Pedaleo en días fríos

Llegó el otoño y se da por inaugurada la temporada helada en esta parte del planeta. Con ello las mañanas y las noches se caracterizan por las bajas temperaturas y por ende debemos echar mano a prendas que nos permitan aislar nuestra piel del helado aire.

Pedaleo de Otoño

Acá creo no hay recetas únicas. Sentimos el frío de forma distinta y por lo mismo, se nos congelan algunas partes del cuerpo más que otras. En mi experiencia cubro mi cabeza, el cuello y el torso. Las manos las aislo con guantes cuando el frío es demasiado y para evitar que se me filtre aire por las mangas, en ocasiones (cuando la prenda no sella la zona de las muñecas), utilizo un accesorio poco usual, muñequeras de tenis.

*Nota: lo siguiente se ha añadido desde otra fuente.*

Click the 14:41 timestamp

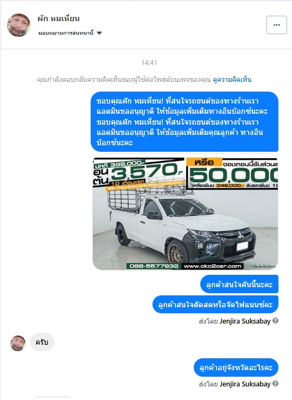(149, 62)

El frío no impide el pedaleo, cambia algunas cosas y entrega sensaciones particulares de esta temporada. Por lo general tendemos a ver las bajas temperaturas como algo negativo, pero la verdad es que hay que reconciliarse con ello, así como sabemos que existe el día y la noche, existe el frío y el calor. Los viajes en bici en estas condiciones pueden ser mucho más gratos de lo que crees.

Como norma general no me abrigo demasiado, porque si lo hago, corro el riesgo de subir demasiado la temperatura de mi cuerpo, con lo que comenzaré a sudar. Al pedalear ponemos nuestros músculos a trabajar y con eso generamos calor naturalmente, somos nuestra propia fuente de calor y casi gratis (depende de cuanto nos haya costado el desayuno o lo que hayamos comido antes).

¿Cómo sé que es demasiado abrigo o no? Experiencia, nada más. Si estás recién empezando a pedalear, será cosa de ensayo y error un par de días.

Otro aspecto importante es tener siempre en cuenta la máxima, No hay apuro, voy en bici. Si no te exiges y evitas ir a toda velocidad, no hay de qué preocuparse. Si sientes que comienzas a generar demasiado calor, disminuye el pedaleo un poco, anda más tranquilo. Si crees que necesitas entrar en calor, mueve más las piernas sin necesariamente ir más rápido (puedes pasar a marchas más livianas para esto, si tienes cambios).

Chequeando la hora

Respecto a la ropa, no es necesario gastarse un dineral en ropa técnica. En mi caso ya son un clásico en mi clóset las poleras manga larga, gorro de lana con forro interior de polar, bufandas y guantes. La bufanda, el gorro (para proteger las orejas también) y los guantes, casi siempre los compro en la calle, baratos y de calidad razonable por el precio pagado. Para el tronco, prefiero polerones cuando la onda es media informal; Chaquetas de cotelé y lana para un toque de formalidad. Si hay lluvia uso mi chaqueta impermeable 100% y si el frío ya es mucho, como esas heladas santiaguinas bajo los 3 grados, uso parka.

La configuración base que utilizo está basada en capas, atendiendo un viejo consejo de andinistas, que dice que el aire entre prendas ayuda a mantener el calor: Polera manga larga, polera manga corta (no puedo estar sin ellas), polerón o chaqueta, parka.

Pedaleo de Otoño

Las piernas no me quitan tanto el sueño, como son las que más se mueven, es donde hay más calor, sigo con mis jeans o pantalones de cotelé. Confieso que algunas mañanas las puedo sentir heladas, pero el cuerpo va a buena temperatura. En los pies, aunque me duela, las zapatillas de lona se van a segundo plano, dejando paso a zapatos o zapatillas de cuero y calcetines más gruesos, fáciles de encontrar en las tiendas especializadas en ropa interior.

En conclusión, no abrigarse demasiado, viste cómodo, con estilo y a tu gusto. Pedalea relajado, sin apuro. Guantes, bufanda y gorro son accesorios infaltables en mi experiencia. Sé que para las chicas las orejeras son un accesorio que les gusta lucir muy bien (más allá de su incuestionable funcionalidad). Las pantys sé que se ven muy bien! y permiten a las chicas seguir usando faldas, por lo que entiendo, abrigan realmente.

Seguro comenzarás a observar que en tu lugar de destino los que andan tiritando son quienes llegan en auto o en transporte público. Quienes llegamos en bici estamos activos y listos para nuestras actividades. Podemos pasar algo de frío los primeros minutos que estamos fuera, pero ya una vez empezada la marcha, disfrutamos del frío desde el calor de nuestro cuerpo, gracias al pedaleo.

Muévete en bici hoy, será un buen día.